DATASET EXTRACT section start
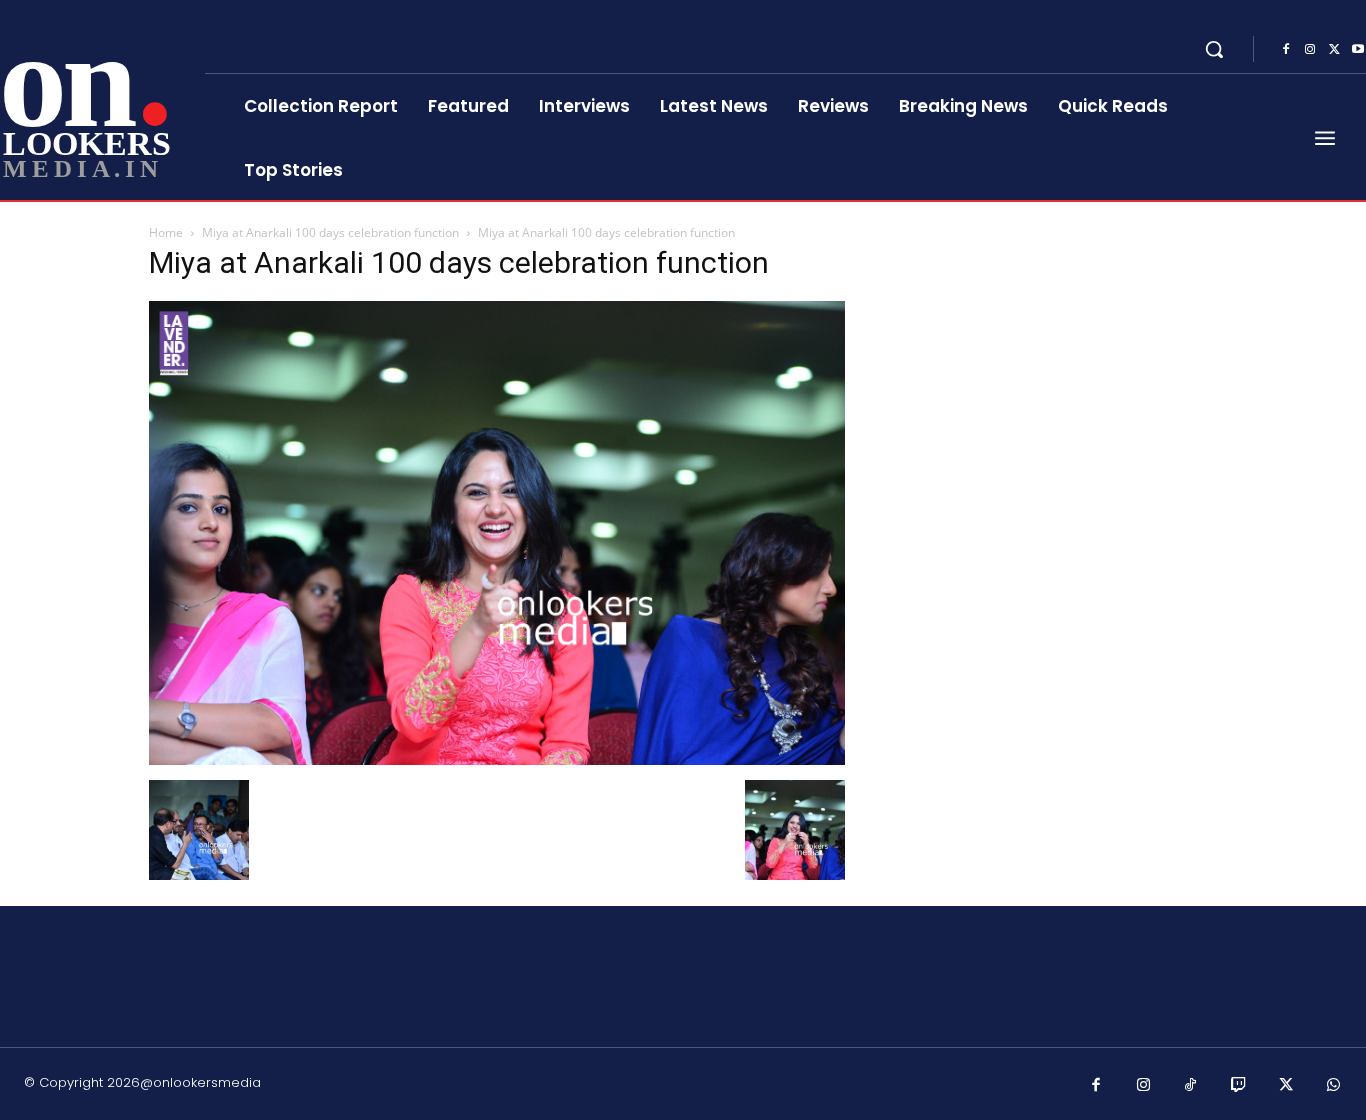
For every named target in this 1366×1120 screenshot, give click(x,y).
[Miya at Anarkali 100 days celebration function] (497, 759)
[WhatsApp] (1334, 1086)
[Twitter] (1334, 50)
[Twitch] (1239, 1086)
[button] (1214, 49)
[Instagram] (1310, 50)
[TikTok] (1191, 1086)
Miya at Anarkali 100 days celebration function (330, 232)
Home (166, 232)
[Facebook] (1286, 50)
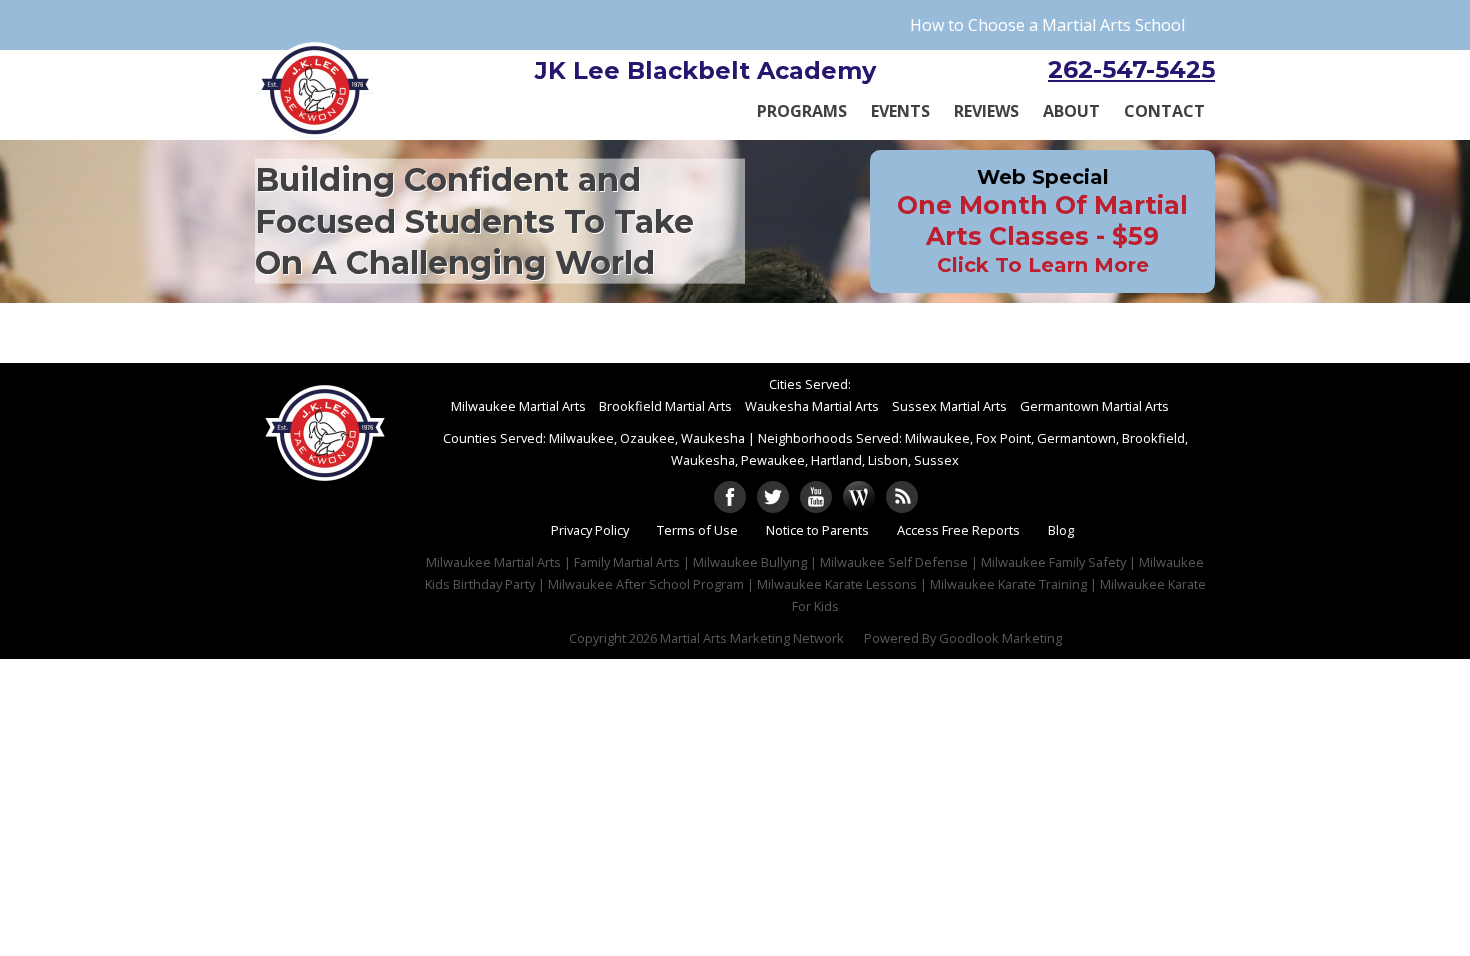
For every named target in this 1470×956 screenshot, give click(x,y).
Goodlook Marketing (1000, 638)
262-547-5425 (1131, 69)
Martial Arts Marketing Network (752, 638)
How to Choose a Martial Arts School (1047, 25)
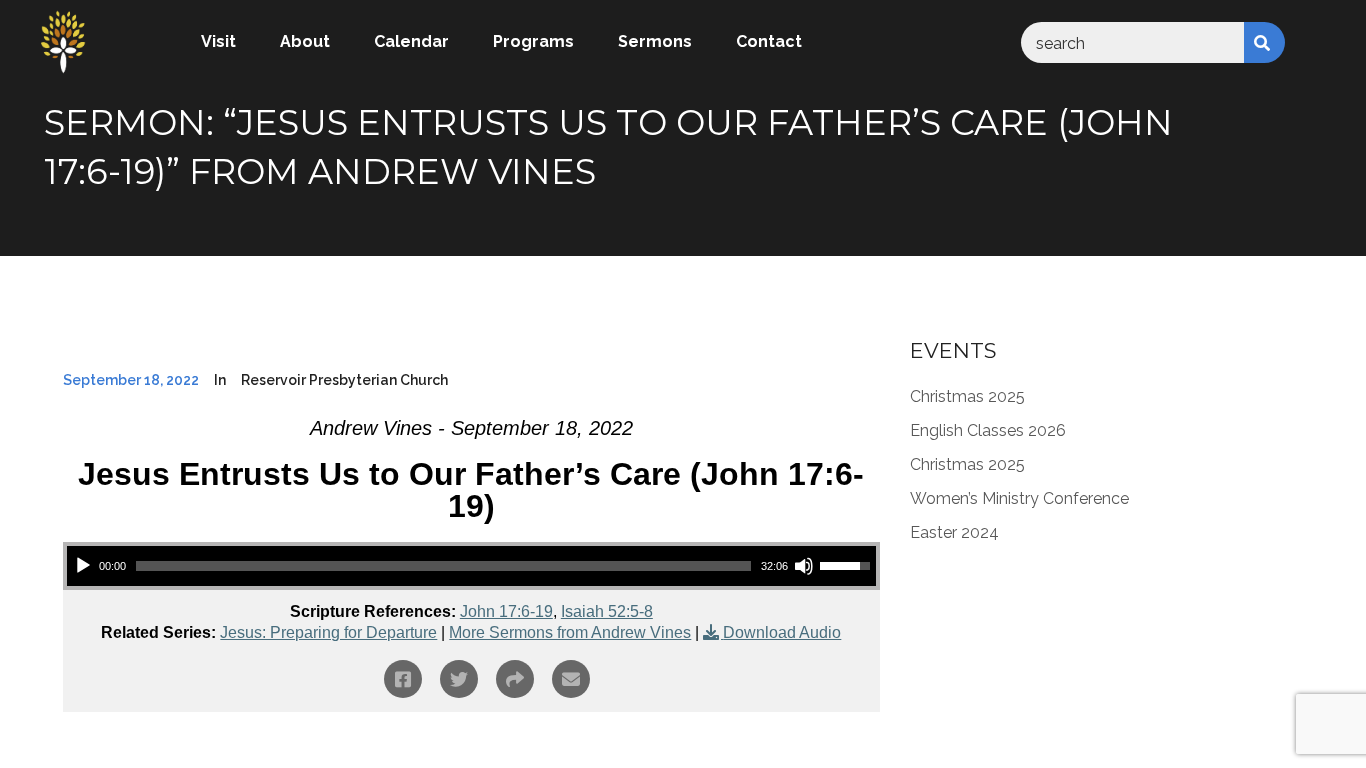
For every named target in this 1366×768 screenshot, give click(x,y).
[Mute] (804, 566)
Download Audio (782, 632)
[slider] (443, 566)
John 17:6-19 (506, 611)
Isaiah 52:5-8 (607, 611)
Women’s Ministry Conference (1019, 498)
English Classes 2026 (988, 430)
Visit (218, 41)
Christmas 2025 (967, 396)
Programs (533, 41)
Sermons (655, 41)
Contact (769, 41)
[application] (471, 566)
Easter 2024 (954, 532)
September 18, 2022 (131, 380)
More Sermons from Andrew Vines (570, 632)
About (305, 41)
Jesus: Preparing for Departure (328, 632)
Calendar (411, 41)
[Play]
DATASET EXTRACT section end
▶ _EXERCISE INSTRUCTIONS_
Without the pictures, print the whole listing exactly as given.

▶ _SOLUTION_
For every named target in this 1366×1120 screenshot, give click(x,y).
[Miya at Anarkali 100 days celebration function] (497, 759)
[WhatsApp] (1334, 1086)
[Twitter] (1334, 50)
[Twitch] (1239, 1086)
[button] (1214, 49)
[Instagram] (1310, 50)
[TikTok] (1191, 1086)
Miya at Anarkali 100 days celebration function (330, 232)
Home (166, 232)
[Facebook] (1286, 50)
For every named target in this 1470×956 screenshot, give click(x,y).
Goodlook Marketing (1000, 638)
262-547-5425 (1131, 69)
Martial Arts Marketing Network (752, 638)
How to Choose a Martial Arts School (1047, 25)
For every named target in this 1366×768 screenshot, give click(x,y).
[Mute] (804, 566)
Download Audio (782, 632)
[slider] (443, 566)
John 17:6-19 (506, 611)
Isaiah 52:5-8 (607, 611)
Women’s Ministry Conference (1019, 498)
English Classes 2026 (988, 430)
Visit (218, 41)
Christmas 2025 (967, 396)
Programs (533, 41)
Sermons (655, 41)
Contact (769, 41)
[application] (471, 566)
Easter 2024 (954, 532)
September 18, 2022 (131, 380)
More Sermons from Andrew Vines (570, 632)
About (305, 41)
Jesus: Preparing for Departure (328, 632)
Calendar (411, 41)
[Play]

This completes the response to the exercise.